- **TASK SET**:
- 1) From the article on federal court jurisdiction below, reproduce the passage starting with "In addition, when" and going on through "only the sovereign?", word for word.
- 2) Write the next part of the article on federal court jurisdiction and foreign parties below, picking up right after its final sentence.

Limitations On Federal Court Jurisdiction: The Complexities Of Complete Diversity When Foreign Parties Are Involved And FSIA Removal

by Cozen O'Connor

In the context of transnational litigation, diversity jurisdiction in a U.S. federal court can be difficult to demonstrate.  This is because the typical parties in transnational litigation may include U.S. citizens, U.S. citizens who are residents of a foreign country, foreign parties who are residents of a U.S. State and foreign parties who are residents of a foreign country.  When all of these parties are mixed together, the requirements of 28 U.S.C. § 1332 may not be met, or complete diversity may not exist, thus eliminating federal court jurisdiction over the action.

In addition, when litigation has been commenced in a state court and one of the parties is a sovereign, although federal question jurisdiction exists in a U.S. federal court under the Foreign Sovereign Immunities Act of 1976 (FSIA), the issue arises: who may remove the lawsuit from the state court to the U.S. federal court?  Any party, or only the sovereign?

Data records
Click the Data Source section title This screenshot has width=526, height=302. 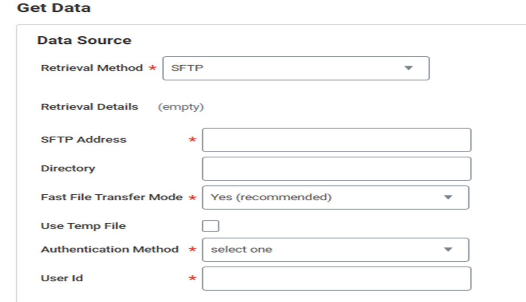tap(84, 40)
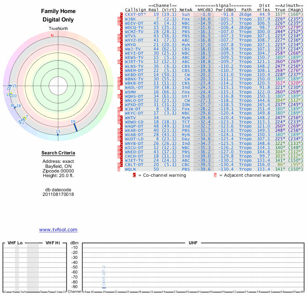Viewport: 307px width, 295px height.
Task: Open the CKXT-DT callsign link
Action: coord(135,14)
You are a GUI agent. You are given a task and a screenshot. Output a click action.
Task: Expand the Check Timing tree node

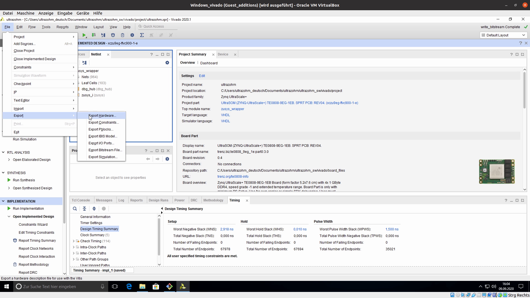(74, 241)
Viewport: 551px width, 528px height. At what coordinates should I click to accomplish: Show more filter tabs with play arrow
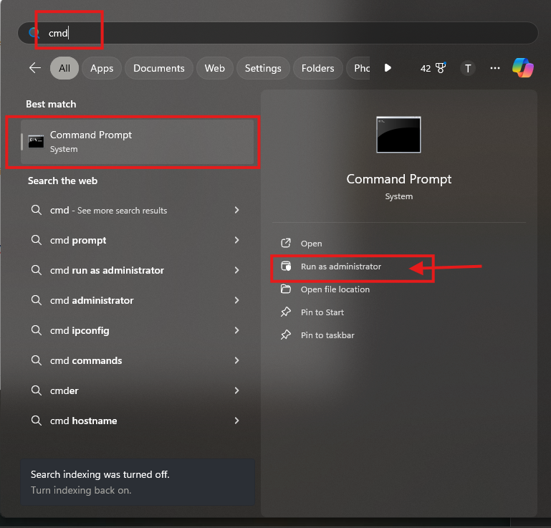[387, 68]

- **EXERCISE ANSWERS**:
- 1)
In addition, when litigation has been commenced in a state court and one of the parties is a sovereign, although federal question jurisdiction exists in a U.S. federal court under the Foreign Sovereign Immunities Act of 1976 (FSIA), the issue arises: who may remove the lawsuit from the state court to the U.S. federal court?  Any party, or only the sovereign?

- 2)
Recently, the U.S. District Court for the Northern District of California issued a decision that is instructive on both points, Guan and Wang v. Bi et al., Case No.  13-CV-05537 (WHO), 2014 WL 953757 (N.D. Cal. March 6, 2014).  This case is fully “transnational” in the sense that it was brought by a foreign party and a U.S. citizen, as plaintiffs, against all foreign party defendants, including a local governmental department of the  People’s Republic of China (PRC), Dalian Customs Anti-Smuggling Bureau.

The only defendant to appear in the case, however, was Bi, a foreign party who is a resident of a foreign country.  Bi removed the action to federal court, arguing that there was subject matter jurisdiction in diversity pursuant to 28 U.S.C. § 1332(a)(2) and under the FSIA.  The Plaintiff filed a motion to remand the case to state court, maintaining that there was no diversity jurisdiction and even though the federal court may theoretically have federal question jurisdiction over the case under the FSIA, a non-sovereign party, such as Bi, is not permitted to remove the action to a U.S. federal court under 28 U.S.C. § 1441, the statute governing removal.


The Court first noted that in the context of this lawsuit, U.S. District Courts have jurisdiction in diversity pursuant to 28 U.S.C. § 1332 over all civil actions in which the amount in controversy requirement is satisfied and the case is between “citizens of a State and citizens or subjects of a foreign state.”  Further, complete diversity is required, meaning that diversity confers jurisdiction on the federal court only with regard to cases “in which the citizenship of each plaintiff is diverse from the citizenship of each defendant.”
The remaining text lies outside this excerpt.